Stored records

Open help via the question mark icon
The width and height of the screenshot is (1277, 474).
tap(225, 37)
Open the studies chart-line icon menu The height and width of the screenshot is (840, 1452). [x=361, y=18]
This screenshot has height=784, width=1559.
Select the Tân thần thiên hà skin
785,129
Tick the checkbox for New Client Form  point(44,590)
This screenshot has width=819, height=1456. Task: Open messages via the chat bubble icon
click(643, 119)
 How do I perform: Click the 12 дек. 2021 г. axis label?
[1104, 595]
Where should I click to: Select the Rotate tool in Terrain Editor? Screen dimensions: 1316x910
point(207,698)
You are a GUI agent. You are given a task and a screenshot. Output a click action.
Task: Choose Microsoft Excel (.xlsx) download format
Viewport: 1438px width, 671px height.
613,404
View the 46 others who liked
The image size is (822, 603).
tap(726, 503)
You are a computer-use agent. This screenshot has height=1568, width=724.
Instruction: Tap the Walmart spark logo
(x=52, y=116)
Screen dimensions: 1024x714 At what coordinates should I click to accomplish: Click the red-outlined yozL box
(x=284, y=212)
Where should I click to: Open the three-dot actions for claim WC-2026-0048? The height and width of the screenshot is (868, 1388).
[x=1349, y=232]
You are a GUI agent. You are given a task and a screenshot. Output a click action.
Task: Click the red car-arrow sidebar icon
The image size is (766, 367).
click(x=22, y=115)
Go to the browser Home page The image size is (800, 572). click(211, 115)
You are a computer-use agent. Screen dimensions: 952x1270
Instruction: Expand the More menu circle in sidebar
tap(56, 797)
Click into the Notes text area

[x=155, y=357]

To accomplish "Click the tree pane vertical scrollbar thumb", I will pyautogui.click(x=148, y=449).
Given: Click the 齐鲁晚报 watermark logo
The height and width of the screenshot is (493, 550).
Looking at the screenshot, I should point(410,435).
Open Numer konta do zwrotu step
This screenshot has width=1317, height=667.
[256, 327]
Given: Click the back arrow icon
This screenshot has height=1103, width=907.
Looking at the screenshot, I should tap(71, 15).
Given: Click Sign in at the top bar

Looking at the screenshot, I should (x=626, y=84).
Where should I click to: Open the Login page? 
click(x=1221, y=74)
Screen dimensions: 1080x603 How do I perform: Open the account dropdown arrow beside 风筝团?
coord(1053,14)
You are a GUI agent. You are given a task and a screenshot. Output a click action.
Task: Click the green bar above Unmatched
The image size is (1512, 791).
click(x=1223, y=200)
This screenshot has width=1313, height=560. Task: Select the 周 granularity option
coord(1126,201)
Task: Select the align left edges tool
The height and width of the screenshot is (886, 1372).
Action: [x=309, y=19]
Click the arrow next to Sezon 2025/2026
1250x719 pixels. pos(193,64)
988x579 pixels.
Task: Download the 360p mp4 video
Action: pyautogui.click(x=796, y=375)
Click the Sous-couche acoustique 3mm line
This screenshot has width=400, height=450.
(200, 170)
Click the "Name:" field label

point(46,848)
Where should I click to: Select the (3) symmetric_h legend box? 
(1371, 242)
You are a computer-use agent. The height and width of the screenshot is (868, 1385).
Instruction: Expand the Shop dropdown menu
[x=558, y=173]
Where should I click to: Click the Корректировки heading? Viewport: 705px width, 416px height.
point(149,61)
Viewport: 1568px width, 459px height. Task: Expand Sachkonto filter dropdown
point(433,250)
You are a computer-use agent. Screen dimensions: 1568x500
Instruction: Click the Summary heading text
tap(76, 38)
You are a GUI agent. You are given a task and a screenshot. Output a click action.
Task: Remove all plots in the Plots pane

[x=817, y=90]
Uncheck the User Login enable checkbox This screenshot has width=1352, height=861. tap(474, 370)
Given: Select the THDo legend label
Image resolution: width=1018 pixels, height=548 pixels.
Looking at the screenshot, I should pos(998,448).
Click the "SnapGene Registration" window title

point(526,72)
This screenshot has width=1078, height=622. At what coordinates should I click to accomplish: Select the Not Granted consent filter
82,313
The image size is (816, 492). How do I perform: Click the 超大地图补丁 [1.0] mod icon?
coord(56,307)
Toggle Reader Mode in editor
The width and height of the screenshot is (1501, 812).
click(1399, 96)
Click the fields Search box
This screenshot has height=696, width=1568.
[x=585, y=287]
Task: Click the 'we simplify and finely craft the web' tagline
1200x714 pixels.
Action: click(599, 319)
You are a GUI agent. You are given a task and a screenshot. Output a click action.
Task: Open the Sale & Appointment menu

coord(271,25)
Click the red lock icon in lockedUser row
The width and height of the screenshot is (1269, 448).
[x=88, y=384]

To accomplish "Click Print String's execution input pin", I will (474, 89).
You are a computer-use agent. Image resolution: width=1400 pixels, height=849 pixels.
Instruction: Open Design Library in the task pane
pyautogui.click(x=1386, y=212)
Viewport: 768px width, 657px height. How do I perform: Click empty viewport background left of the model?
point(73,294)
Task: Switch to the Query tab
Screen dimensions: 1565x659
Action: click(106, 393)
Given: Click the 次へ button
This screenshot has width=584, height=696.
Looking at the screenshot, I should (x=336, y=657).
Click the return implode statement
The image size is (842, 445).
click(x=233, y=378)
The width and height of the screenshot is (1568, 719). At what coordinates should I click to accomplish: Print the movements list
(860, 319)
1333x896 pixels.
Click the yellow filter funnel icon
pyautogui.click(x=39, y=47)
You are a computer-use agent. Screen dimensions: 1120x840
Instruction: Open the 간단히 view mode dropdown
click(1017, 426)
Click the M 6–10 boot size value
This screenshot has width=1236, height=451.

Work required
Looking back over the data above, restate word for word the lines that begin at the line with "Task: Click the red car-arrow sidebar icon" and end at the line with "You are a computer-use agent. Screen dimensions: 1568x500", inclusive.

Expected output
Task: Click the red car-arrow sidebar icon
The image size is (766, 367).
click(x=22, y=115)
Go to the browser Home page The image size is (800, 572). click(211, 115)
You are a computer-use agent. Screen dimensions: 952x1270
Instruction: Expand the More menu circle in sidebar
tap(56, 797)
Click into the Notes text area

[x=155, y=357]

To accomplish "Click the tree pane vertical scrollbar thumb", I will pyautogui.click(x=148, y=449).
Given: Click the 齐鲁晚报 watermark logo
The height and width of the screenshot is (493, 550).
Looking at the screenshot, I should point(410,435).
Open Numer konta do zwrotu step
This screenshot has width=1317, height=667.
[256, 327]
Given: Click the back arrow icon
This screenshot has height=1103, width=907.
Looking at the screenshot, I should tap(71, 15).
Given: Click Sign in at the top bar

Looking at the screenshot, I should (x=626, y=84).
Where should I click to: Open the Login page? 
click(x=1221, y=74)
Screen dimensions: 1080x603 How do I perform: Open the account dropdown arrow beside 风筝团?
coord(1053,14)
You are a GUI agent. You are given a task and a screenshot. Output a click action.
Task: Click the green bar above Unmatched
The image size is (1512, 791).
click(x=1223, y=200)
This screenshot has width=1313, height=560. Task: Select the 周 granularity option
coord(1126,201)
Task: Select the align left edges tool
The height and width of the screenshot is (886, 1372).
Action: [x=309, y=19]
Click the arrow next to Sezon 2025/2026
1250x719 pixels. pos(193,64)
988x579 pixels.
Task: Download the 360p mp4 video
Action: pyautogui.click(x=796, y=375)
Click the Sous-couche acoustique 3mm line
This screenshot has width=400, height=450.
(200, 170)
Click the "Name:" field label

point(46,848)
Where should I click to: Select the (3) symmetric_h legend box? 
(1371, 242)
You are a computer-use agent. The height and width of the screenshot is (868, 1385).
Instruction: Expand the Shop dropdown menu
[x=558, y=173]
Where should I click to: Click the Корректировки heading? Viewport: 705px width, 416px height.
point(149,61)
Viewport: 1568px width, 459px height. Task: Expand Sachkonto filter dropdown
point(433,250)
You are a computer-use agent. Screen dimensions: 1568x500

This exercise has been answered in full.